Good Morning. I’m stuffed up today – I think the change of seasons has just gotten to me. It doesn’t usually, but it has this morning. Hopefully it won’t last long since I’m a LOUSY sick person. I’m really quite a big baby, to be honest. It’s not terrible, just a stuffy head and a bit of self-pity going on. I don’t get sick often fortunately, but when I do, well, I tend to whine just a bit.
Johnny Appleseed Day – Today we honor one of America’s great legends. Johnny Appleseed was a real person. John Chapman was among the American settlers who whose imagination was captivated by the westward moment across the continent. As he travelled west, he planted apple trees along the way, and sold trees to settlers. With every apple tree that was planted, the legend grew. Here are some interesting little tidbits I found about him:
- John Chapman (aka Johnny Appleseed) was born on September 26, 1774.
- He was a nurseryman who started out planting trees in western New York and Pennsylvania.
- During the life of John Chapman, the “West” was places like Ohio, Michigan, Indiana, and Illinois.
- John Chapman was a deeply religious person He was known to preach during his travels.
- According to legend, Johny Appleseed led a simple life and wanted little. He rarely accepted money and often donated any money he received.
- It is believed that he died on March 11, 1845, from what was referred to as the “winter plague”. The actual date of his death has been disputed.
- Johnny wore a pot upside down on his head – but it wasn’t intended to be a hat, it was just the most practical way to carry the pot.
- The apples that grew from his trees were almost all used to make hard cider. After the Women’s Christian Temperance Union successfully campaigned against the evils of alcohol, apples became a popular food in America.
- Johnny didn’t wear shoes, even in the winter.

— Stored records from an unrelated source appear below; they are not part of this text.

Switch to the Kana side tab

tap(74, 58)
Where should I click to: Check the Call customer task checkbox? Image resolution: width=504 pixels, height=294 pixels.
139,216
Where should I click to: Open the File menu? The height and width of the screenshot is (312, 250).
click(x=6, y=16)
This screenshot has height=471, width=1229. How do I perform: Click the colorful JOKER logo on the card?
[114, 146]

He was presumed to be crazy by many of the people he met in his travels because of this.
Celebrate today with a menu rich in apples – include them for snacks and throughout your meals. Can’t go wrong with that!
This Day In History –
1789 – The U.S. Postal Service was founded.

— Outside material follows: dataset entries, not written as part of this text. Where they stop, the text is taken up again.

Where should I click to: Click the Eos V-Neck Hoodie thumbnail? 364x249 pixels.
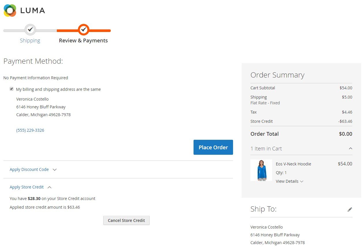point(261,170)
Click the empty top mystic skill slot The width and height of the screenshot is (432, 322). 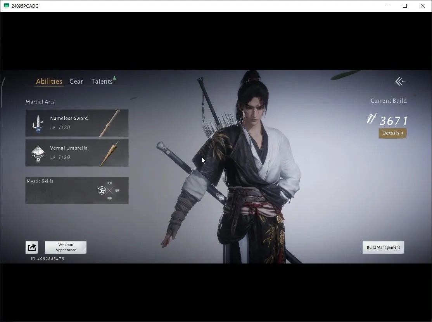[x=110, y=183]
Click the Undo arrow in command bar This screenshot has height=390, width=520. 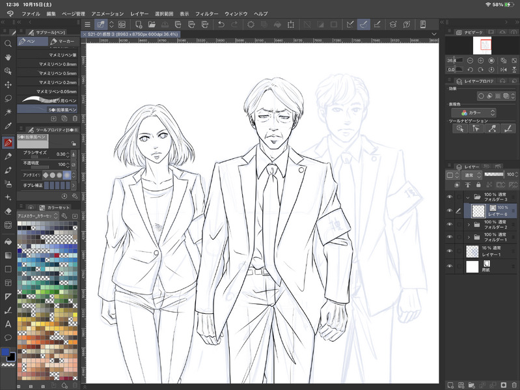coord(221,25)
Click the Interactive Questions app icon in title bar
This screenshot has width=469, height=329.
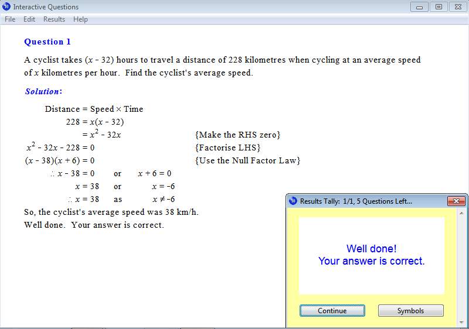tap(6, 7)
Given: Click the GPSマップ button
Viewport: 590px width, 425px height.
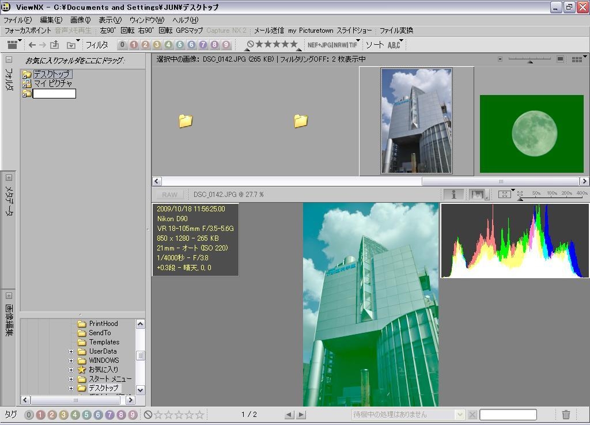Looking at the screenshot, I should 189,31.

Food Celebration of the Day –
National Pancake Day – Mmmmmm fluffy, golden pancakes. There is something completely comforting about getting up to a breakfast of pancakes and bacon – they just go together! You can cook them on a griddle, on the stove, even over an open fire. They can be adapted to an endless number of environments, which could be one reason they have been so popular for so many centuries. Besides that, they are delicious and filling! Pancakes even have stories in folklore. Here’s an old wives’ tale I hadn’t heard before, but I thought was interesting. The tale says that if a young girl feeds pancakes to a rooster and he eats them without calling the hens, she will remain single. If the rooster calls the hens, she will marry. Thank goodness we don’t have to believe in all of that stuff to enjoy pancakes. Fun fact: William Shakespeare was a flapjack fan. He mentions pancakes in two of his plays: All’s Well That Ends Well and As You Like It.
- Classic Pancakes
- Alien Pancakes
- Swedish Pancakes
- Lemon Yogurt Pancakes
- Breakfast Pancake Sandwich
- Cornmeal Pancakes
- Chocolate Pancakes
Well, my brain isn’t able to come up with anything particularly inspiring right now. I’ll try to do better tomorrow, but for right now the movement in my thought processes needs to be reserved to do my job! I’m sure my boss will be happy to hear that I’ve held SOMETHING in reserve for work! Enjoy a plate of pancakes – oooooh, apple pancakes! Perfect – both celebrations in one! God Bless You and I’ll see you tomorrow!